**EXERCISE DESCRIPTION**:
Copy the items below word for word, starting at the line that contains "coordinates (73, 1628)." and ending after the line that contains "center [445, 1158].".

**Stored items**:
_ _ _
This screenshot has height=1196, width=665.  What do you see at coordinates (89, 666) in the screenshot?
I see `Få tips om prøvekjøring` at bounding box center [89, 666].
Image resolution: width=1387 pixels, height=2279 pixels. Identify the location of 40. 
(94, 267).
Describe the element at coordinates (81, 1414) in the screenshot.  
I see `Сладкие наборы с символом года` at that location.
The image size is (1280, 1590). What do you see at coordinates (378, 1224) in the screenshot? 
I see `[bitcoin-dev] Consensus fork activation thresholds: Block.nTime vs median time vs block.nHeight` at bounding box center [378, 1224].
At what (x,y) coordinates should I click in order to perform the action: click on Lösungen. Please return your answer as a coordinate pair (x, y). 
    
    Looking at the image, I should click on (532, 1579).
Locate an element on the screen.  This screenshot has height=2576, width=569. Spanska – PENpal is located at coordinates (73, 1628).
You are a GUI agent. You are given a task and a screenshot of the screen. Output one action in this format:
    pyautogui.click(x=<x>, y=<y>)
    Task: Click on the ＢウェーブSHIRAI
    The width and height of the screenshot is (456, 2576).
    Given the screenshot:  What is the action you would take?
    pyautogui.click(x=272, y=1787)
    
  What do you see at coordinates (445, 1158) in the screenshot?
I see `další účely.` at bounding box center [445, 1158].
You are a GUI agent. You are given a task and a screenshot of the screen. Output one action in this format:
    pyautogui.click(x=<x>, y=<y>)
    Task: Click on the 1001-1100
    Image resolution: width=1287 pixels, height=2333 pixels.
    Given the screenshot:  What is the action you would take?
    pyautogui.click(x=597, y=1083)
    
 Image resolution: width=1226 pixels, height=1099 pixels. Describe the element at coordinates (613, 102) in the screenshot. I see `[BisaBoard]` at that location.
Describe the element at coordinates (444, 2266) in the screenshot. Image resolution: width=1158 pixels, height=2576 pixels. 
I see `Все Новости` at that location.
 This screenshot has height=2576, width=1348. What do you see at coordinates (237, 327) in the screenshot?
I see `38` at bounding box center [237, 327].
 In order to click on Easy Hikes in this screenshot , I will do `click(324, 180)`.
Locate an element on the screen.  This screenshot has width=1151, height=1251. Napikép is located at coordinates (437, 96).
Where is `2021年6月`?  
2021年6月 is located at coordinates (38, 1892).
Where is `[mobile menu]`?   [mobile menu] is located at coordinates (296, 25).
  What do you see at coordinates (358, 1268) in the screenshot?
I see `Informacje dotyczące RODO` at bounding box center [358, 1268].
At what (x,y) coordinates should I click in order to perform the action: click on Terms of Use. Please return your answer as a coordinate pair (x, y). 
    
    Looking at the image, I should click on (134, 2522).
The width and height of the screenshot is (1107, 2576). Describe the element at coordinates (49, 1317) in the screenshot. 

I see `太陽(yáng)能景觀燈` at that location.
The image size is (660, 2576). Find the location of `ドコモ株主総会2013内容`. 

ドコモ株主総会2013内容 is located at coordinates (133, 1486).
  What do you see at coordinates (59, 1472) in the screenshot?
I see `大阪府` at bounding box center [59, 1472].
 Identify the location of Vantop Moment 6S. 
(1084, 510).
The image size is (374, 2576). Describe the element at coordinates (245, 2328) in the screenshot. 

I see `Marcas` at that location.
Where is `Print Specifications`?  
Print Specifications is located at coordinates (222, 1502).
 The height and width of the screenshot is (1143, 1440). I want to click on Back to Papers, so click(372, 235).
_ _ _
**ANSWER TO THE PROBLEM**:
Locate an element on the screen.  This screenshot has height=2576, width=569. Spanska – PENpal is located at coordinates (73, 1628).
You are a GUI agent. You are given a task and a screenshot of the screen. Output one action in this format:
    pyautogui.click(x=<x>, y=<y>)
    Task: Click on the ＢウェーブSHIRAI
    The width and height of the screenshot is (456, 2576).
    Given the screenshot:  What is the action you would take?
    pyautogui.click(x=272, y=1787)
    
  What do you see at coordinates (445, 1158) in the screenshot?
I see `další účely.` at bounding box center [445, 1158].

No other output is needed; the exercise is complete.